Zero Hour: Manhattan
In this session, I have focused my entire administration on the development of the Manhattan Project and the nuclear race within the city of Caracas. Although this wonder would essentially take 15 turns for the city to complete under normal circumstances, time is a luxury I cannot afford. To ensure our survival against the technological advancement of the Dahomeans, I need to accelerate this process to a maximum of 7 turns. This requires a total mobilization of our national resources and a shift in the industrial priorities of our main urban centers.

To achieve this, I have ordered every city in the nation to switch their production to "Coinage" immediately after finishing their current buildings. This effectively increases tax collection and gold reserves, providing the financial liquidity needed to sustain a war footing. However, the most critical part of the plan involves the production of Freight units (convoyes). While these units are primarily used to establish trade routes that boost taxes and luxuries, they possess a mechanical utility that is vital for our current objective: the ability to transfer production points directly to another city.

I have assigned the production of these Freight units to the cities of Maracaibo, Micomeseng, and Ciudad Bolívar. Once these convoys are completed, they are sent directly to Caracas to be "sacrificed" into the Manhattan Project. By transferring their production points, I can successfully fast-track the wonder's completion. This logistical maneuver is the only way to bypass the natural industrial limits of a single city and transform the entire Republic into a single, unified assembly line for our nuclear deterrent.

If everything goes according to plan, we will soon position ourselves at the forefront of the global arms race. The strategic landscape is changing; conventional warfare is no longer the final answer. By securing weapons of mass destruction before our rivals can complete their space program, I will be in a position to win the game by exterminating the enemy threat before they can leave the planet. Total mobilization is the price of security, and Caracas is about to become the epicenter of a new era of power.

En esta oportunidad, he enfocado toda mi administración en el desarrollo del Proyecto Manhattan y la carrera nuclear en la ciudad de Caracas. Aunque es una maravilla que, en esencia, le tomaría 15 turnos completar a la ciudad bajo circunstancias normales, el tiempo es un lujo que no estoy dispuesto a permitirme. Para asegurar nuestra supervivencia ante el avance tecnológico de los dahomeyanos, necesito acelerar ese proceso a un máximo de 7 turnos. Esto requiere una movilización total de nuestros recursos nacionales y un cambio en las prioridades industriales de nuestros principales centros urbanos.
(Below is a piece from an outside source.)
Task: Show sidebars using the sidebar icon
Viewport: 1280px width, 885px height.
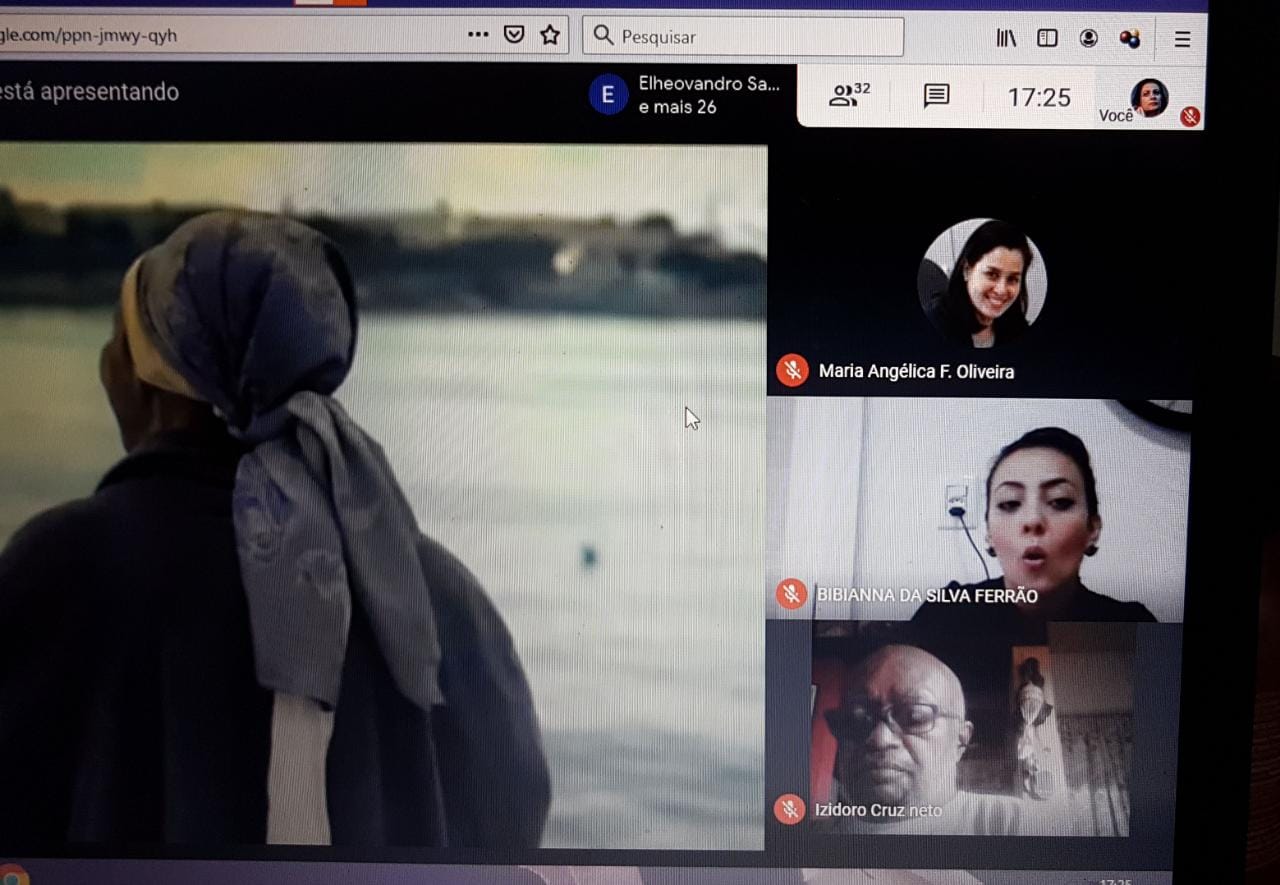Action: tap(1047, 38)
Para lograrlo, he ordenado a cada ciudad de la nación que pase su producción a "Coinage" (Acuñación) inmediatamente después de terminar sus edificios actuales. Esto aumenta efectivamente la recaudación de impuestos y las reservas de oro, proporcionando la liquidez financiera necesaria para sostener un estado de guerra. Sin embargo, la parte más crítica del plan involucra la producción de unidades de convoyes (freight). Si bien estas unidades se usan principalmente para establecer rutas comerciales que aumentan impuestos y lujos, poseen una utilidad mecánica vital para nuestro objetivo actual: la capacidad de transferir puntos de producción directamente a otra ciudad.

He asignado la producción de estas unidades de convoy a las ciudades de Maracaibo, Micomeseng y Ciudad Bolívar. Una vez terminados, estos convoyes son enviados directamente a Caracas para ser integrados en el Proyecto Manhattan. Al transferir sus puntos de producción, puedo adelantar exitosamente la finalización de la maravilla. Esta maniobra logística es la única forma de superar los límites industriales naturales de una sola ciudad y transformar a toda la República en una sola línea de ensambaje unificada para nuestro disuasivo nuclear.
Si todo sale según lo previsto, pronto nos posicionaremos al frente de la carrera armamentista global. El panorama estratégico está cambiando; la guerra convencional ya no es la respuesta final. Al asegurar armas de destrucción masiva antes de que nuestros rivales puedan completar su programa espacial, estaré en posición de ganar la partida exterminando la amenaza enemiga antes de que logren salir del planeta. La movilización total es el precio de la seguridad, y Caracas está a punto de convertirse en el epicentro de una nueva era de poder.